Print the data exactly, leaving nothing out.

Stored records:
=-=-=
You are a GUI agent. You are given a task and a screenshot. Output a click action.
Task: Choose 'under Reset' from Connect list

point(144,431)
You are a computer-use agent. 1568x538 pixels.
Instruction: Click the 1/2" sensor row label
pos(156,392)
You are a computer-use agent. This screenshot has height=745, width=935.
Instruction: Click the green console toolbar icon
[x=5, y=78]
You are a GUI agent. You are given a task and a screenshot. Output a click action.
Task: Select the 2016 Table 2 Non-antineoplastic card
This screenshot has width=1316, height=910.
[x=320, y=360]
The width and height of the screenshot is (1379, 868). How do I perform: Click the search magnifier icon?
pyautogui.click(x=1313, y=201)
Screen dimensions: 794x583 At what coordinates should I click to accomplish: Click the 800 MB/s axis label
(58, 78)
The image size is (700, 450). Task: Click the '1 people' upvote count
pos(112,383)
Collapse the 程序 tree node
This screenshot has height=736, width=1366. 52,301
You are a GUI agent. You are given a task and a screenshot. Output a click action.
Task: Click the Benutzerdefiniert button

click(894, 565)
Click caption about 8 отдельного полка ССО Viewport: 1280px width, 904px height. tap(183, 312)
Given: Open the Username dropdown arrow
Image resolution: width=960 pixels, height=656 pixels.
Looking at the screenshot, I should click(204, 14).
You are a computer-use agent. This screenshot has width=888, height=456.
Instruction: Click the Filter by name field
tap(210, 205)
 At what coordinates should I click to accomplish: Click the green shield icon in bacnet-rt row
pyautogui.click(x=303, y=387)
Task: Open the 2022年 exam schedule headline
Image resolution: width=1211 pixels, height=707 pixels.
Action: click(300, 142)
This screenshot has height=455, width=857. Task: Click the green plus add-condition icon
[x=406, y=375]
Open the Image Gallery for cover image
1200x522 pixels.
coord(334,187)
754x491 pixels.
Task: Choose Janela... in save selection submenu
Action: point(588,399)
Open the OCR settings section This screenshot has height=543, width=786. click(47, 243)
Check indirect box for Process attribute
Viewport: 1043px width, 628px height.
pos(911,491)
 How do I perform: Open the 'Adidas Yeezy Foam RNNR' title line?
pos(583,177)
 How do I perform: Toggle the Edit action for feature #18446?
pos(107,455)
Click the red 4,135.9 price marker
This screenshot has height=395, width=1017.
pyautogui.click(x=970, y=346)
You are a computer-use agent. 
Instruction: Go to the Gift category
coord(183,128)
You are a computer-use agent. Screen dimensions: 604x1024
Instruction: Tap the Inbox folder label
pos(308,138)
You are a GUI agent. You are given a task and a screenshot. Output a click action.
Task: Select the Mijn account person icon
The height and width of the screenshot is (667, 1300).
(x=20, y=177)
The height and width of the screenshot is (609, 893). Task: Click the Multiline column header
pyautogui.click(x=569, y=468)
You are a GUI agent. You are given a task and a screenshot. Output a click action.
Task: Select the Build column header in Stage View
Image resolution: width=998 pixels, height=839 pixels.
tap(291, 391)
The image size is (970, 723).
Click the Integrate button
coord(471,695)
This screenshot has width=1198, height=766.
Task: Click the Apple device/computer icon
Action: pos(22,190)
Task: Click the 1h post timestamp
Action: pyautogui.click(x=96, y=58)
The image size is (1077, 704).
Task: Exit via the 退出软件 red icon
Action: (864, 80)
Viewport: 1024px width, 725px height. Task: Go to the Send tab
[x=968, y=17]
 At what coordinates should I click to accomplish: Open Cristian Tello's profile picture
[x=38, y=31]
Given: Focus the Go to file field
=-=-=
* FINAL ANSWER
You are a GUI agent. You are given a task and a screenshot. Output a click action.
Task: Choose 'under Reset' from Connect list

point(144,431)
You are a computer-use agent. 1568x538 pixels.
Instruction: Click the 1/2" sensor row label
pos(156,392)
You are a computer-use agent. This screenshot has height=745, width=935.
Instruction: Click the green console toolbar icon
[x=5, y=78]
You are a GUI agent. You are given a task and a screenshot. Output a click action.
Task: Select the 2016 Table 2 Non-antineoplastic card
This screenshot has width=1316, height=910.
[x=320, y=360]
The width and height of the screenshot is (1379, 868). How do I perform: Click the search magnifier icon?
pyautogui.click(x=1313, y=201)
Screen dimensions: 794x583 At what coordinates should I click to accomplish: Click the 800 MB/s axis label
(58, 78)
The image size is (700, 450). Task: Click the '1 people' upvote count
pos(112,383)
Collapse the 程序 tree node
This screenshot has height=736, width=1366. 52,301
You are a GUI agent. You are given a task and a screenshot. Output a click action.
Task: Click the Benutzerdefiniert button

click(894, 565)
Click caption about 8 отдельного полка ССО Viewport: 1280px width, 904px height. tap(183, 312)
Given: Open the Username dropdown arrow
Image resolution: width=960 pixels, height=656 pixels.
Looking at the screenshot, I should click(204, 14).
You are a computer-use agent. This screenshot has width=888, height=456.
Instruction: Click the Filter by name field
tap(210, 205)
 At what coordinates should I click to accomplish: Click the green shield icon in bacnet-rt row
pyautogui.click(x=303, y=387)
Task: Open the 2022年 exam schedule headline
Image resolution: width=1211 pixels, height=707 pixels.
Action: click(300, 142)
This screenshot has height=455, width=857. Task: Click the green plus add-condition icon
[x=406, y=375]
Open the Image Gallery for cover image
1200x522 pixels.
coord(334,187)
754x491 pixels.
Task: Choose Janela... in save selection submenu
Action: point(588,399)
Open the OCR settings section This screenshot has height=543, width=786. click(47, 243)
Check indirect box for Process attribute
Viewport: 1043px width, 628px height.
pos(911,491)
 How do I perform: Open the 'Adidas Yeezy Foam RNNR' title line?
pos(583,177)
 How do I perform: Toggle the Edit action for feature #18446?
pos(107,455)
Click the red 4,135.9 price marker
This screenshot has height=395, width=1017.
pyautogui.click(x=970, y=346)
You are a computer-use agent. 
Instruction: Go to the Gift category
coord(183,128)
You are a computer-use agent. Screen dimensions: 604x1024
Instruction: Tap the Inbox folder label
pos(308,138)
You are a GUI agent. You are given a task and a screenshot. Output a click action.
Task: Select the Mijn account person icon
The height and width of the screenshot is (667, 1300).
(x=20, y=177)
The height and width of the screenshot is (609, 893). Task: Click the Multiline column header
pyautogui.click(x=569, y=468)
You are a GUI agent. You are given a task and a screenshot. Output a click action.
Task: Select the Build column header in Stage View
Image resolution: width=998 pixels, height=839 pixels.
tap(291, 391)
The image size is (970, 723).
Click the Integrate button
coord(471,695)
This screenshot has width=1198, height=766.
Task: Click the Apple device/computer icon
Action: pos(22,190)
Task: Click the 1h post timestamp
Action: pyautogui.click(x=96, y=58)
The image size is (1077, 704).
Task: Exit via the 退出软件 red icon
Action: (864, 80)
Viewport: 1024px width, 725px height. Task: Go to the Send tab
[x=968, y=17]
 At what coordinates should I click to accomplish: Open Cristian Tello's profile picture
[x=38, y=31]
Given: Focus the Go to file field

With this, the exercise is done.